Collected data entries
------

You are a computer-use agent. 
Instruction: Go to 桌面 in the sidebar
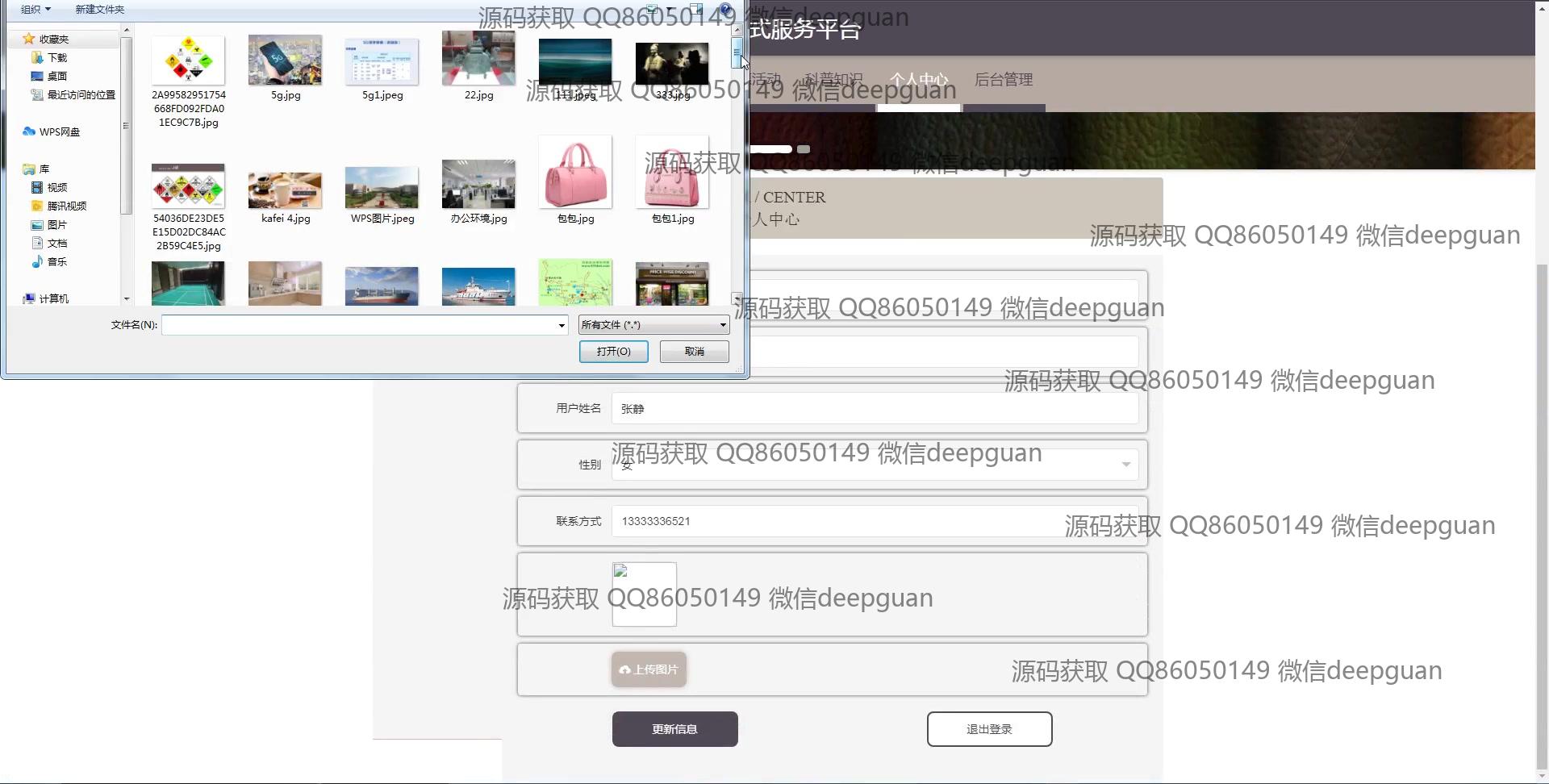coord(56,77)
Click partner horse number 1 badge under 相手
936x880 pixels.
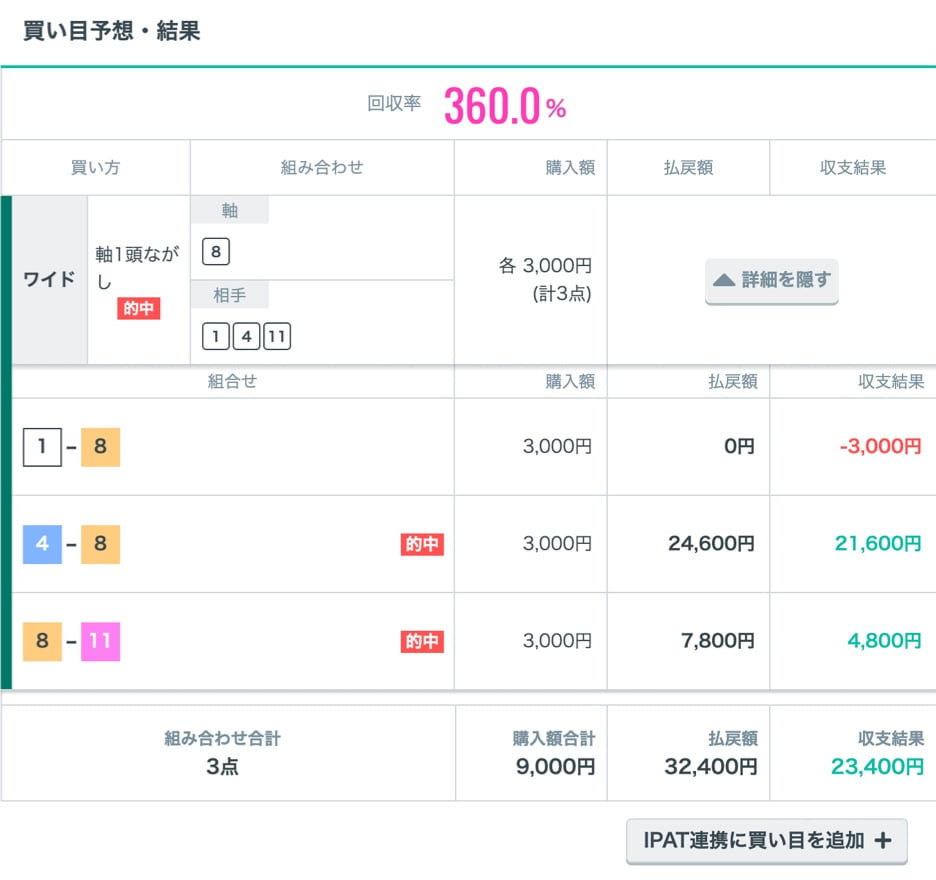point(216,337)
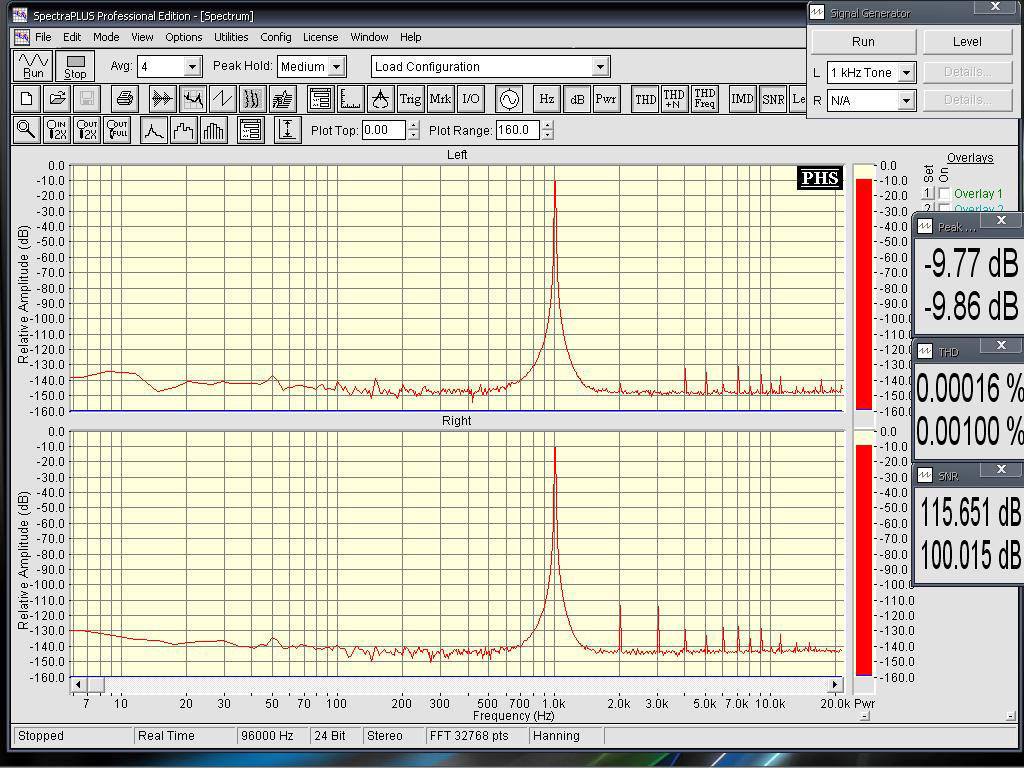Viewport: 1024px width, 768px height.
Task: Open the Avg averaging dropdown
Action: [x=192, y=67]
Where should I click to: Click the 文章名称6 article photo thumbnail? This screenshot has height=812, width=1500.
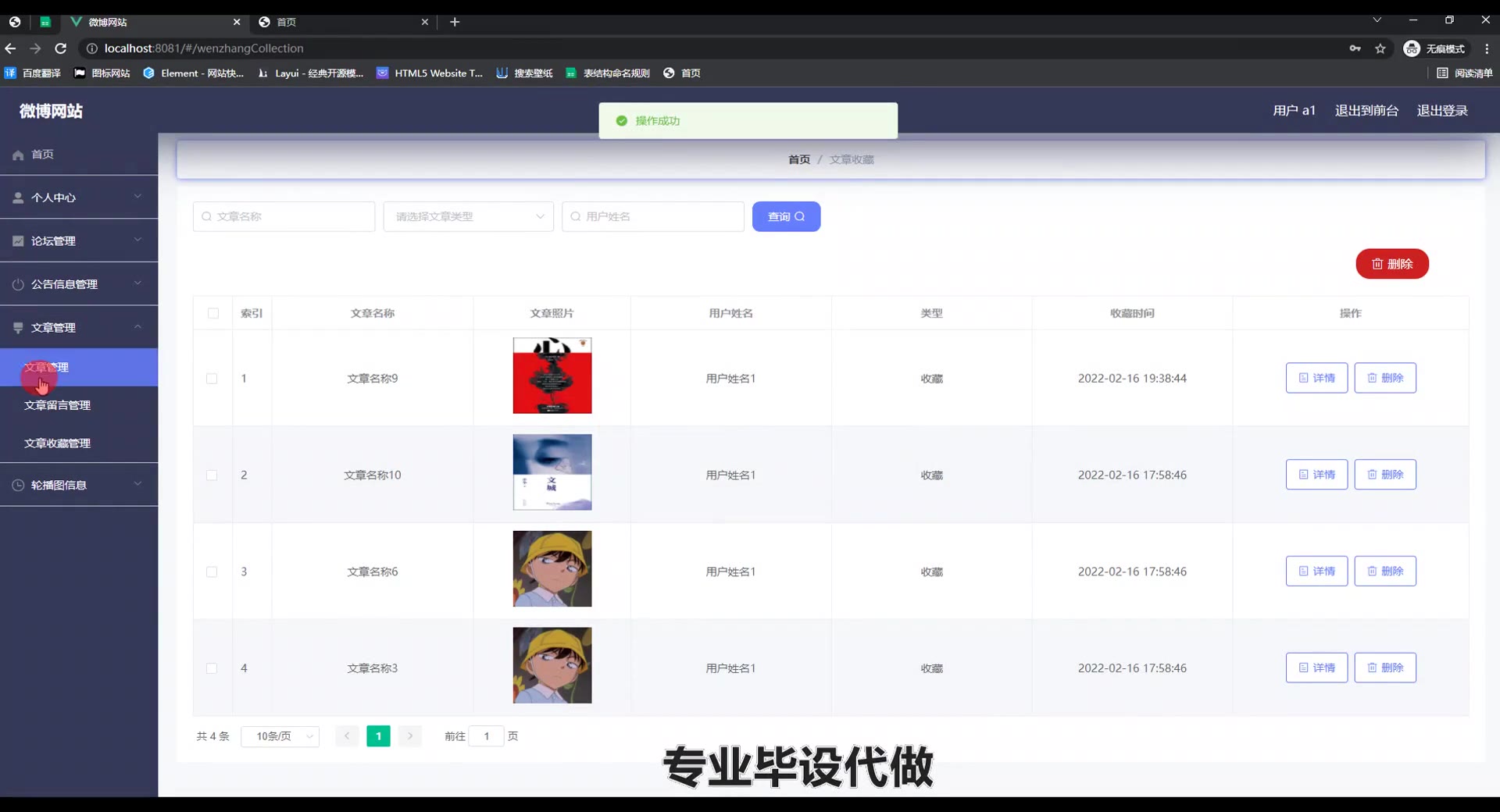point(552,569)
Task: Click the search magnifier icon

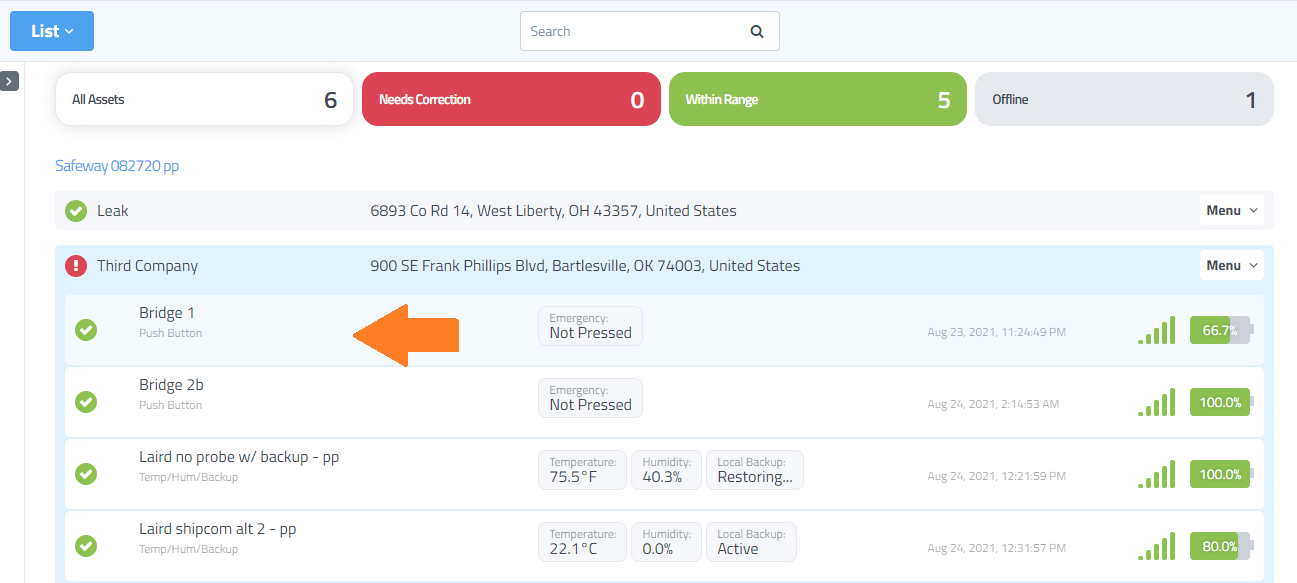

------

DIRECTIONS: Give back every record above word for word, dropping pictures.

SOLVED PROBLEM:
You are a computer-use agent. 
Instruction: Go to 桌面 in the sidebar
coord(56,77)
Click partner horse number 1 badge under 相手
936x880 pixels.
point(216,337)
Viewport: 1024px width, 768px height.
Task: Open the Avg averaging dropdown
Action: [x=192, y=67]
Where should I click to: Click the 文章名称6 article photo thumbnail? This screenshot has height=812, width=1500.
point(552,569)
Task: Click the search magnifier icon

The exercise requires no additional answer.